_Requirement_
From the data below, return all lines holding the string "status".

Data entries

§

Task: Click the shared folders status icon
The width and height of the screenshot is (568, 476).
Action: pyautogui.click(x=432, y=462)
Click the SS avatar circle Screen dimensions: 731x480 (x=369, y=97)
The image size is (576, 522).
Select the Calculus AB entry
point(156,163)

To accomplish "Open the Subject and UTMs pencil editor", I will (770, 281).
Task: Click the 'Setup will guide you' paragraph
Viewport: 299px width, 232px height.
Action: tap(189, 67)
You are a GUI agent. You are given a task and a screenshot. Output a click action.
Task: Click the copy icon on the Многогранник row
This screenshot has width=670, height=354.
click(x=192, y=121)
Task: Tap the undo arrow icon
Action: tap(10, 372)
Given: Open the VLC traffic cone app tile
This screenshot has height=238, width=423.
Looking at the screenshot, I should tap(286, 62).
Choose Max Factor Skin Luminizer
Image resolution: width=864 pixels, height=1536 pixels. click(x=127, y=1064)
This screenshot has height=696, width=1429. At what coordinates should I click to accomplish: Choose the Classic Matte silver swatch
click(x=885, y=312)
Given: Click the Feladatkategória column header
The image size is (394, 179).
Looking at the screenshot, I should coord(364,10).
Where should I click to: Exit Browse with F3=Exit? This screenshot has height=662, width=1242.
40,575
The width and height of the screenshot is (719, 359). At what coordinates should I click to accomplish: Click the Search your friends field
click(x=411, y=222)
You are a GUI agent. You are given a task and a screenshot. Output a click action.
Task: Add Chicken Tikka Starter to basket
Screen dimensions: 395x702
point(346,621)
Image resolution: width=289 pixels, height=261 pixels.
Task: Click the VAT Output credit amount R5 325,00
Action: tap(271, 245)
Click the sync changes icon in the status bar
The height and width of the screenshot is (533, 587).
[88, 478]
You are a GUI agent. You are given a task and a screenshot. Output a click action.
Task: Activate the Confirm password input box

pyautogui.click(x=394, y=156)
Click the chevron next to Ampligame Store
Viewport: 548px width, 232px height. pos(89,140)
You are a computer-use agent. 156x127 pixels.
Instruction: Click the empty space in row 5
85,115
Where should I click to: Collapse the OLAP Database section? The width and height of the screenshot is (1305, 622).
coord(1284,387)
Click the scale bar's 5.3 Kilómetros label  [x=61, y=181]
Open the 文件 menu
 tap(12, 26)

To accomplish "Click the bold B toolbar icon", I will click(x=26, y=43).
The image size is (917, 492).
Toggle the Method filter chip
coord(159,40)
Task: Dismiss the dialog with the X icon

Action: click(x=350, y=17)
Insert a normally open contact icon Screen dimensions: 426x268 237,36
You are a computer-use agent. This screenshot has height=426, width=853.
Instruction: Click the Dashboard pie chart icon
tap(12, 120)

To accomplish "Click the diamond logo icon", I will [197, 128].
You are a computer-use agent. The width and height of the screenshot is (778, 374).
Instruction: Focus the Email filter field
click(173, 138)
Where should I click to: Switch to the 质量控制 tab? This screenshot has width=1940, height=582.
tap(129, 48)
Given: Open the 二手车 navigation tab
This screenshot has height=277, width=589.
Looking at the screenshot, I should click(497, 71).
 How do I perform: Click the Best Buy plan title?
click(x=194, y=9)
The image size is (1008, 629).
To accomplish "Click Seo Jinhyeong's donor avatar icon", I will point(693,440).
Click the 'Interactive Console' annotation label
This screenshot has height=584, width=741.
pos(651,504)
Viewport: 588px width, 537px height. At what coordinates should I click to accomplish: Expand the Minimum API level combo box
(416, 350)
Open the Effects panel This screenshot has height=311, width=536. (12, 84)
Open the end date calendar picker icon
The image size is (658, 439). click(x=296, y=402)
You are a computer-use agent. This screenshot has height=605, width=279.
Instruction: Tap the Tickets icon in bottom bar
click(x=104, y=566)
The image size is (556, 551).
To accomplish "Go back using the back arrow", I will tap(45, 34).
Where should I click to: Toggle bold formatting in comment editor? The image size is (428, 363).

§

_Result below_
Task: Click the shared folders status icon
Click the sync changes icon in the status bar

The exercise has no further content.